Findings from a 2012 investigation into makers of powerful painkillers and their relationship with organizations that promote the use of those drugs should be made public in an ongoing effort to curb the prescription drug abuse epidemic.
Thirty-six entities made up of physician groups, addiction agencies and consumer advocacy organizations have signed a letter to the U.S. Senate Finance Committee asking it to release the data from the three-year-old investigation. The probe was prompted by concerns that drug companies and the organizations they fund may be aggravating the nation’s prescription drug addition and overdose problem by promoting misleading information about the safety and effectiveness of powerful opioids.
Opioids are potent painkillers designed to treat the most severe pain, such as cancer or postoperative pain. However, the drugs are sometimes prescribed for common conditions such as low back pain, where the risks outweigh the benefits.
Because they offer a feeling of euphoria, they are often abused and misused. An overdose can cause respiratory distress which can lead to death. The number of unintentional overdose deaths from prescription pain relievers has soared in the United States, more than quadrupling since 1999, according to the National Institute on Drug Abuse.
In 2012, investigators sent letters to three opioid drug makers and seven nonprofit organizations requesting records on the medications. The Senate Finance Committee allegedly spent months poring through the data. But the information was never made public.
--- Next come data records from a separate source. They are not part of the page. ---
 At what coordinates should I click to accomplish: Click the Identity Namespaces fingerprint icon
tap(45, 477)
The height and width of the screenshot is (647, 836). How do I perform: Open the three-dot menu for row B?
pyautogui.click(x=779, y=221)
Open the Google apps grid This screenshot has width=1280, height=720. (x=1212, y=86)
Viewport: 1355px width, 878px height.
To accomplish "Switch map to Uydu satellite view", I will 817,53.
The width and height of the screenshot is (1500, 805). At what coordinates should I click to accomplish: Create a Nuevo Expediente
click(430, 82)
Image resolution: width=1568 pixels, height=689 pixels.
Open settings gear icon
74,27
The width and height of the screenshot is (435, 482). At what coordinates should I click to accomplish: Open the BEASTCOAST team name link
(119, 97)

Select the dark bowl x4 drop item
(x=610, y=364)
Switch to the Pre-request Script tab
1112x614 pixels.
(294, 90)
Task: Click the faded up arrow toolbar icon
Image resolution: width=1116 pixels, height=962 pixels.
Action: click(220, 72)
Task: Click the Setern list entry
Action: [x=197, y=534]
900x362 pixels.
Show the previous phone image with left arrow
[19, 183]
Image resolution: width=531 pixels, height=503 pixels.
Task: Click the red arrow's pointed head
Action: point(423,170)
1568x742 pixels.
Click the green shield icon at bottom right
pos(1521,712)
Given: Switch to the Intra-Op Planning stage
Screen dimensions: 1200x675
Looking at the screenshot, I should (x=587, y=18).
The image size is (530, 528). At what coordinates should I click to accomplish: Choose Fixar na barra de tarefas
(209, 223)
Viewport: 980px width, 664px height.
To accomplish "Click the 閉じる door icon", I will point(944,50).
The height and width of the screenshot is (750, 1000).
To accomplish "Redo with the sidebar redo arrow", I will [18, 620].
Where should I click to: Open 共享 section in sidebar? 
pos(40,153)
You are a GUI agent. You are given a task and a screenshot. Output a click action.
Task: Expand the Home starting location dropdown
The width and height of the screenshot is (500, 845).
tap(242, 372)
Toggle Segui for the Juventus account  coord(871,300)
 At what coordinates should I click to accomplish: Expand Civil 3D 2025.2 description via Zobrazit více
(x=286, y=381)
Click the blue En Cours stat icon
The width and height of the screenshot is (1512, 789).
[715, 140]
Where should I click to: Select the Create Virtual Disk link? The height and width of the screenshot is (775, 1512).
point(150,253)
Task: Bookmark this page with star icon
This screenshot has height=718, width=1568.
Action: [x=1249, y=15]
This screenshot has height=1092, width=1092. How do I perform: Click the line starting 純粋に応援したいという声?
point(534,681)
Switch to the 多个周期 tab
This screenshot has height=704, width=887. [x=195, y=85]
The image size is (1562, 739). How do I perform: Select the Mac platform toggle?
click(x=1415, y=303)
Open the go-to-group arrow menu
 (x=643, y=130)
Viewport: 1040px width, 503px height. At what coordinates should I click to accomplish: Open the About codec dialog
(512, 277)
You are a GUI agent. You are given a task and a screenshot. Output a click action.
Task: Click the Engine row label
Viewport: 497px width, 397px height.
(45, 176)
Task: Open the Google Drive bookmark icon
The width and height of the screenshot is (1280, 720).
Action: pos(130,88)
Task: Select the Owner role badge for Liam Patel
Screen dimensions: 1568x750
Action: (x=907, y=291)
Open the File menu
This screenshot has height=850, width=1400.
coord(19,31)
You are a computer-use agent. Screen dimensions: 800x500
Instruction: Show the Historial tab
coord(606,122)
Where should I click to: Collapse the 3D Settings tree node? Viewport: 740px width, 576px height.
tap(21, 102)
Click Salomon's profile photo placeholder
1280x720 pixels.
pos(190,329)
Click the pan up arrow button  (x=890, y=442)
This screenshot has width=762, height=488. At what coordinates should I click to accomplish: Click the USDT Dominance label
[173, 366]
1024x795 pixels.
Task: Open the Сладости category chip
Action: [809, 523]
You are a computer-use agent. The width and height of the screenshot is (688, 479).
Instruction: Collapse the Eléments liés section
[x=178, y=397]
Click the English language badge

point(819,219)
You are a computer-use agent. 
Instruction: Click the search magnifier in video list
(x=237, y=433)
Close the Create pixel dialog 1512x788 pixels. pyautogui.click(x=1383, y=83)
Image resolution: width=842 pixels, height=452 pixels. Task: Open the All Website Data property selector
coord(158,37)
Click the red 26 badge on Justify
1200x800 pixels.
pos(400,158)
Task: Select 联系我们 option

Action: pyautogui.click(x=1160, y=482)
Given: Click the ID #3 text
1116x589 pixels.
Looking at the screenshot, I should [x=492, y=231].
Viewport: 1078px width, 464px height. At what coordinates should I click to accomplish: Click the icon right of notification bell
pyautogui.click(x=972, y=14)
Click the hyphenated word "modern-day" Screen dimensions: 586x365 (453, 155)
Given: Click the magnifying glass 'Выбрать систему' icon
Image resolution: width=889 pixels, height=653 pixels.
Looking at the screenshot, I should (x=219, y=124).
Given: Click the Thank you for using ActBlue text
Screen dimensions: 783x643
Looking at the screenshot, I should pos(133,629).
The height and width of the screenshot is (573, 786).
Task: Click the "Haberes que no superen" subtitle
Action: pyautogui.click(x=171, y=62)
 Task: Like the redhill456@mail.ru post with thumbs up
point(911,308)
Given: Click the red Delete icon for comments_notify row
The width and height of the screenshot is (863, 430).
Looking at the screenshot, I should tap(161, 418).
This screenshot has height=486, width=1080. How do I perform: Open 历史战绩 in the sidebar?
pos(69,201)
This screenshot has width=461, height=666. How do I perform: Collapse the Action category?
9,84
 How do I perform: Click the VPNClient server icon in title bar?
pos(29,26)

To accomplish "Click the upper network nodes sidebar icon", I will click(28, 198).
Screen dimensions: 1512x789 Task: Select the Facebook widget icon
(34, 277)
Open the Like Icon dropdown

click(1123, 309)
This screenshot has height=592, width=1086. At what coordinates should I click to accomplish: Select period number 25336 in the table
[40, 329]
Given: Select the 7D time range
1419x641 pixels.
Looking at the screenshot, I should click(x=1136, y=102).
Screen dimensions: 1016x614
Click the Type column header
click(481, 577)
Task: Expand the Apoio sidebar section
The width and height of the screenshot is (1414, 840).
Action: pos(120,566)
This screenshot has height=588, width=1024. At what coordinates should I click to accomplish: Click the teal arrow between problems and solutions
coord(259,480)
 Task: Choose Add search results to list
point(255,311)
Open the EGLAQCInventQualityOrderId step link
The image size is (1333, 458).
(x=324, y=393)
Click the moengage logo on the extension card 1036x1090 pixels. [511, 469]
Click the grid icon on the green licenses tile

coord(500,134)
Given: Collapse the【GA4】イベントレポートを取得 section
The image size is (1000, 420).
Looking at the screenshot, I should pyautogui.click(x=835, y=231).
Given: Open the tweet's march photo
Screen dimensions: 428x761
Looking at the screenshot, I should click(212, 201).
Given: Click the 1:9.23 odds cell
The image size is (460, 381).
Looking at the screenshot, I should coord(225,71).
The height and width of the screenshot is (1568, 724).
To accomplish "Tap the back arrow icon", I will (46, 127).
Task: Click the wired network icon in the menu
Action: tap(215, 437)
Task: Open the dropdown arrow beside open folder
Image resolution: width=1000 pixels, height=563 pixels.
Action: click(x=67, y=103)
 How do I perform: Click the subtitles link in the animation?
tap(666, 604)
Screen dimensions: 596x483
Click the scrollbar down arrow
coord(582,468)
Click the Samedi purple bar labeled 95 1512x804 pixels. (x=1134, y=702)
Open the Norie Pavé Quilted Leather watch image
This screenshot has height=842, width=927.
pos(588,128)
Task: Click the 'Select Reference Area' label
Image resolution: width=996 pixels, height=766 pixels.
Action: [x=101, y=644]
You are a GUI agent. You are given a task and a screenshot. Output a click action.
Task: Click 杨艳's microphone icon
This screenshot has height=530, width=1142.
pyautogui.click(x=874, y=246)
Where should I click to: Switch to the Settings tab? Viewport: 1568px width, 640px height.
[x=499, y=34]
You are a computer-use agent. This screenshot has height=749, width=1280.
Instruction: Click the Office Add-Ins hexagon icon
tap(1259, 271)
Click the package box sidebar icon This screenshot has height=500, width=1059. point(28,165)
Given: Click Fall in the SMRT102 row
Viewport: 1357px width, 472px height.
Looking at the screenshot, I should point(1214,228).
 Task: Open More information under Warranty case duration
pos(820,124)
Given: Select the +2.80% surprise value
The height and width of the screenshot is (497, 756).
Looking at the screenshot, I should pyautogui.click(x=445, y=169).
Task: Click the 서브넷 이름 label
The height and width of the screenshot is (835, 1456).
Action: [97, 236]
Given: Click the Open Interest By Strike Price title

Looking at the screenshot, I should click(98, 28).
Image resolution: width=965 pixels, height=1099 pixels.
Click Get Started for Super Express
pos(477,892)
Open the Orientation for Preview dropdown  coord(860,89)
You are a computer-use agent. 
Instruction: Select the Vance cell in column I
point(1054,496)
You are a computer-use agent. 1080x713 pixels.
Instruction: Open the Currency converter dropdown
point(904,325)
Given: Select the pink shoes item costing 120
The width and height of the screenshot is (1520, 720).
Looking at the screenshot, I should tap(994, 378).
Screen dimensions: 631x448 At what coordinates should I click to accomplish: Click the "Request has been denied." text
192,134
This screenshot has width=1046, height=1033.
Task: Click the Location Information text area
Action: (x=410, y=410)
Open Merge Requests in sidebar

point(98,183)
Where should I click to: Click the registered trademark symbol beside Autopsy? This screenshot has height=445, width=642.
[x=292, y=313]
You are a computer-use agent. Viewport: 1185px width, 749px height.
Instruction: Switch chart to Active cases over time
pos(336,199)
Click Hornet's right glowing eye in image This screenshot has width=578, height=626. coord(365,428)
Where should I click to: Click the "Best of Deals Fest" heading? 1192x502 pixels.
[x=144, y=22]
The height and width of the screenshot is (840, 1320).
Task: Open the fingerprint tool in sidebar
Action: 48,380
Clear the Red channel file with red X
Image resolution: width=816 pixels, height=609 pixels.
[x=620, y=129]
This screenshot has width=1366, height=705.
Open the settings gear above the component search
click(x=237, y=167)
The group of agencies and organizations aimed at fighting the prescription drug addiction epidemic urged committee members, “To bring our nation’s epidemic of opioid addiction to an end, we must reduce overprescribing of opioids. This goal will be difficult to achieve if opioid makers, and the groups they fund, continue to promote aggressive and inappropriate prescribing. We urge you to release the findings from the Committee’s investigation of their activities.”
The agency called the findings of the investigation are not only of historical importance, “they are crucial to saving lives because these groups continue promoting aggressive opioid use and continue blocking federal and state interventions that could reduce overprescribing,” said Dr. Michael Carome, director of Public Citizen’s Health Research group. “This addiction epidemic will not go away on its own. We need Congress to act.”